## Available records:

= Beginning of Section =

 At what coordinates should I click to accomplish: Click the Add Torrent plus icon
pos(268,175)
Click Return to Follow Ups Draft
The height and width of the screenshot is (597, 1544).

= End of Section =
= Beginning of Section =

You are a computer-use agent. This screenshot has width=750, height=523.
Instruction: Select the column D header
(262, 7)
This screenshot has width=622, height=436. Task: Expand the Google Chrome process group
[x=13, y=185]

= End of Section =

Your answer should consist of the lines from the line with "At what coordinates" to the line with "The height and" above, repeated exactly, both ends included.

 At what coordinates should I click to accomplish: Click the Add Torrent plus icon
pos(268,175)
Click Return to Follow Ups Draft
The height and width of the screenshot is (597, 1544).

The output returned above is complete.